● **Texto de origem**:
Consequentemente, o resultado do exercício de 2008 foi afectado negativamente em € 18.250,00, pelo que será de acrescer ao resultado de 2008 este montante.
3.2 - Multas e outras penalidades
O SP contabilizou, em 2008, como custo contabilístico na conta “695-Multas e penalidades”, a importância de € 1.722,17.
Face ao disposto no art. 45.º, n.º 1, alínea d), do Código do IRC, estes encargos não são dedutíveis para efeitos ele determinação do lucro tributável.
Como o SP não procedeu ao acréscimo (no quadro 07 da declaração mod. 22 do IRC) deste montante ao resultado contabilístico para efeitos de determinação do lucro tributável, será efectuada a correspondente correcção ao lucro tributável declarado.
4. - Síntese das Correcções
(...)
4.2 - IRC

Ajustamentos de prejuízos
Para determinação da matéria colectável de 2008, a “B……….” deduziu o prejuízo apurado em 2007, no montante de € 61.803,52, apurando uma matéria colectável de € 19.411,09.
Face às correcções ao resultado de 2007, supra evidenciadas, que transformaram o prejuízo em lucro, o referido prejuízo apurado pelo SP em 2007 e deduzido em 2008, terá que ser ajustado para zero.

● **Informação apresentada**:
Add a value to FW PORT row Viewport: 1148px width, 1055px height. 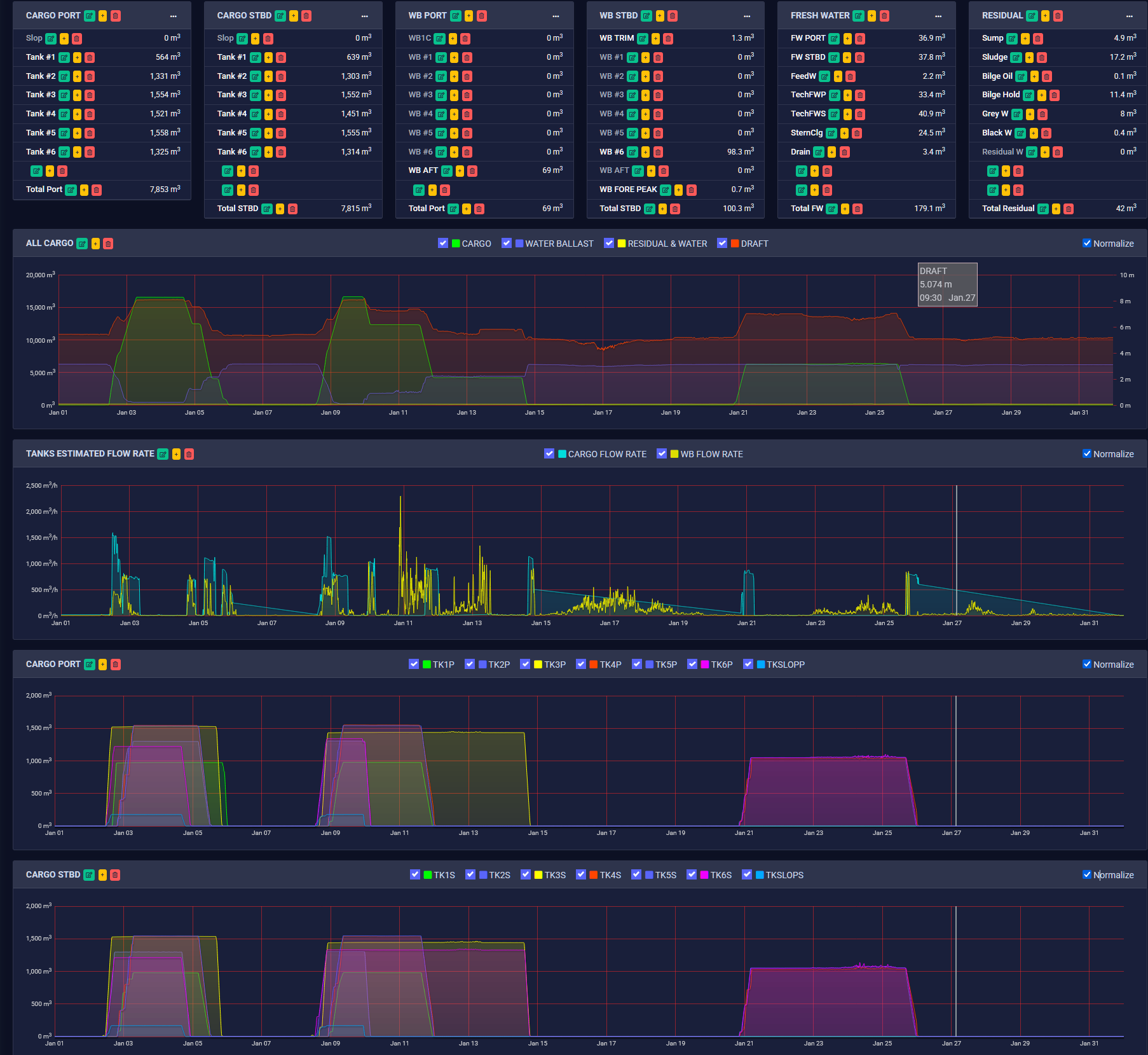coord(847,38)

● **Instrução A**: Indique todos os montantes em euros que aparecem no texto de origem.
● **Instrução B**: Reproduza do texto de origem o trecho que vai de "Face ao disposto" até "ajustado para zero.", inclusive.

● **Resposta A**:
€ 18.250,00
€ 1.722,17
€ 61.803,52
€ 19.411,09

● **Resposta B**:
Face ao disposto no art. 45.º, n.º 1, alínea d), do Código do IRC, estes encargos não são dedutíveis para efeitos ele determinação do lucro tributável.
Como o SP não procedeu ao acréscimo (no quadro 07 da declaração mod. 22 do IRC) deste montante ao resultado contabilístico para efeitos de determinação do lucro tributável, será efectuada a correspondente correcção ao lucro tributável declarado.
4. - Síntese das Correcções
(...)
4.2 - IRC

Ajustamentos de prejuízos
Para determinação da matéria colectável de 2008, a “B……….” deduziu o prejuízo apurado em 2007, no montante de € 61.803,52, apurando uma matéria colectável de € 19.411,09.
Face às correcções ao resultado de 2007, supra evidenciadas, que transformaram o prejuízo em lucro, o referido prejuízo apurado pelo SP em 2007 e deduzido em 2008, terá que ser ajustado para zero.